Kirchner, política y crispación

por Ricardo Forster

El bombardeo al que nos someten los grandes medios de comunicación es constante e inclemente. No se detiene en su intensidad ni deja de ofrecer siempre el mismo panorama: la crispación es sinónimo del Gobierno y, fundamentalmente, es la expresión acabada de la conducta política de Néstor Kirchner. Como si ya no alcanzara con las vaporosas denuncias de corrupción ni tampoco con la sobreactuación de la problemática de la inseguridad y cuando resulta más que evidente que lo peor de los coletazos de la crisis económica mundial va dejando su lugar a una clara y sostenida recuperación de la actividad productiva, lo que retorna con sistemática eficacia es la construcción, mediática y casi en cadena nacional, de un Kirchner asolado por la peste de la crispación, haciendo de cada uno de sus actos y de sus expresiones públicas la manifestación de una descarga de violencia que amenaza al conjunto de la sociedad.

Hay en ese repiqueteo que se repite sin pausas y que se sostiene en “sesudos análisis” de algunos comentadores políticos, de esos que siempre se ofrecen como garantes de la virtud republicana y como ejemplos de coraje y de independencia argumentativa, una línea que nos retrotrae tanto a los horrorosos años de la dictadura videlista, allí donde se intentó destruir la idea misma de política y de debate de ideas, como al tiempo del menemismo en el que predominó el discurso y la ideología de los consultores de mercado, de los publicistas, de los encuestadores y de todos aquellos que sostenían la imperiosa necesidad de “modernizar” la política importando, para ello, los lenguajes y las prácticas del gerenciamiento empresarial.

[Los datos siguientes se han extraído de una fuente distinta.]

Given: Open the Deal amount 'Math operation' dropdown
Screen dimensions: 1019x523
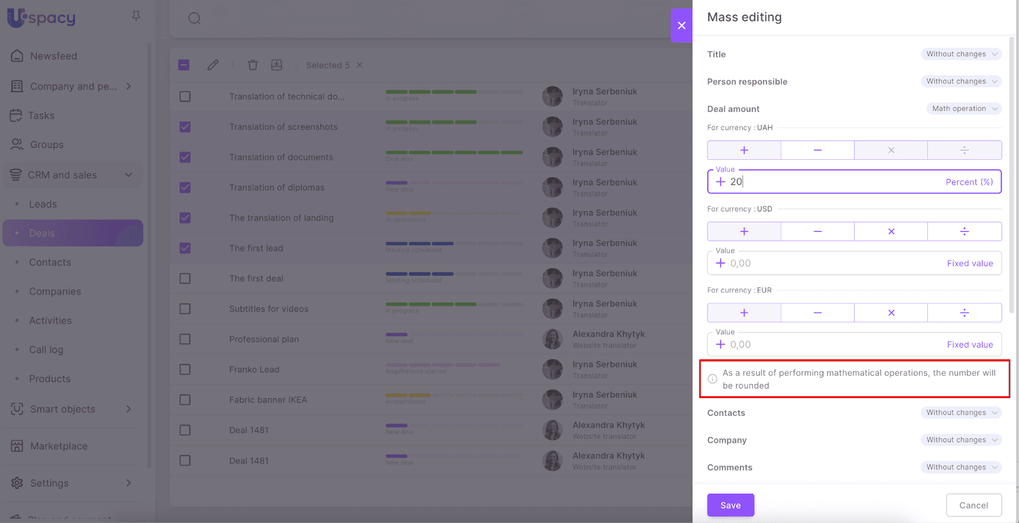Looking at the screenshot, I should pyautogui.click(x=963, y=109).
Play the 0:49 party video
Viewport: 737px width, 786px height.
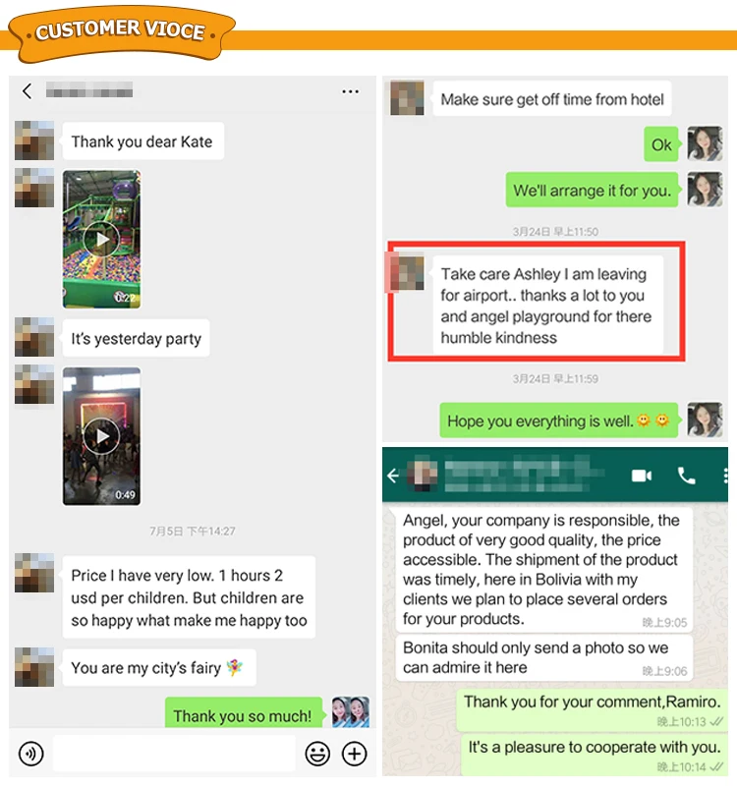click(101, 436)
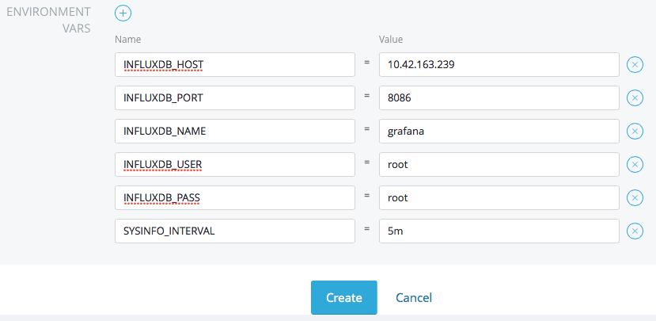Delete the INFLUXDB_USER variable row

point(635,164)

Pensar la política desde una mesa de directorio, reducirla a la lógica de las argumentaciones de los gurúes del mercado y de las grandes reingenierías formuladas por los adoradores del marketing, se convirtió en el centro ideológico del neoliberalismo.

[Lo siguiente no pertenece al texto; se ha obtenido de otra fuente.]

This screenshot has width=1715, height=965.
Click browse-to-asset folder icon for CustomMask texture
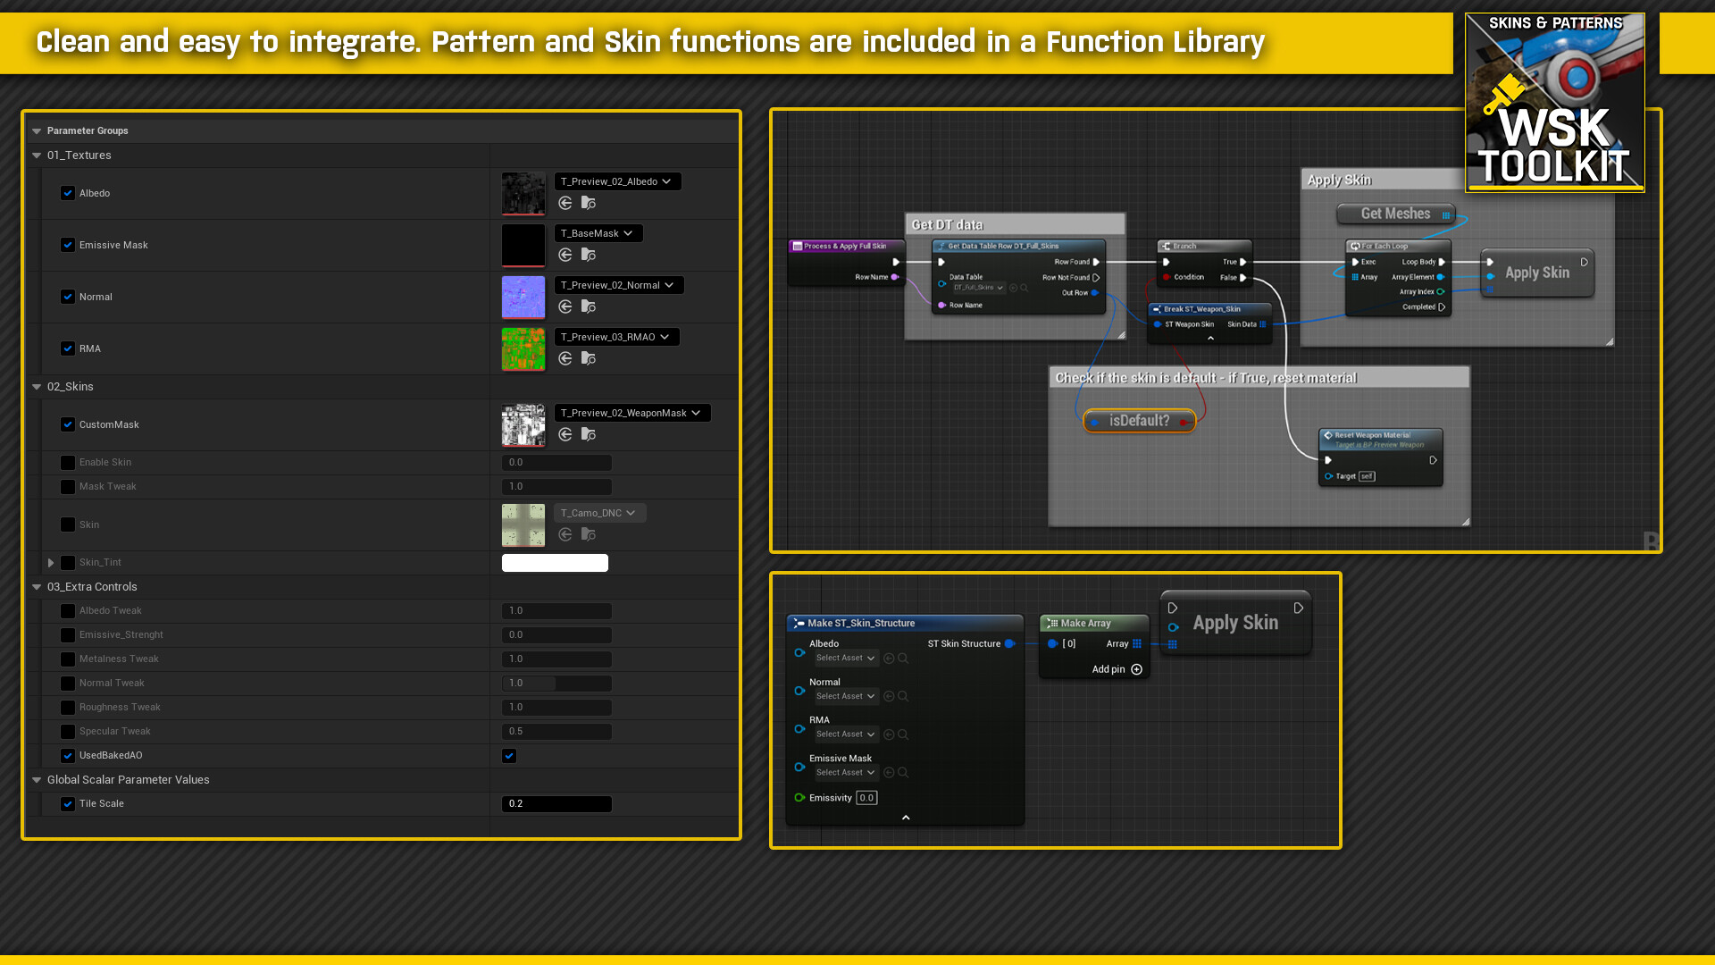coord(588,434)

De lo que se trataba, era de expulsar de la política la idea misma del conflicto y de la desigualdad a la hora de disputar qué tipo de país y qué tipo de proyecto. El ideal, expuesto una y otra vez con machacona insistencia desde las tribunas mediáticas, era alcanzar el “buen y racional funcionamiento de los mercados”, era lograr sortear, de una vez por todas, las pugnas de intereses que habían paralizado el desarrollo nacional en nombre de sobreactuaciones ideológicas asociadas al distribucionismo, el rol regulador del Estado y la sobredemanda de los sectores populares. Un país “serio” debía arrojar al tacho de los desperdicios esas antiguallas que nos recordaban el atraso y la parálisis, que impedían, con sus ofuscaciones y sus conflictos “artificiales” que la lógica del consenso se impusiera sobre las retóricas de la crispación. La bucólica del mercado y sus extraordinarias virtudes no sólo se ofreció como recurso del establishment económico sino que pasó a convertirse en parte del “sentido común” prevaleciente y alimentado sistemáticamente por el lenguaje de los grandes medios de comunicación.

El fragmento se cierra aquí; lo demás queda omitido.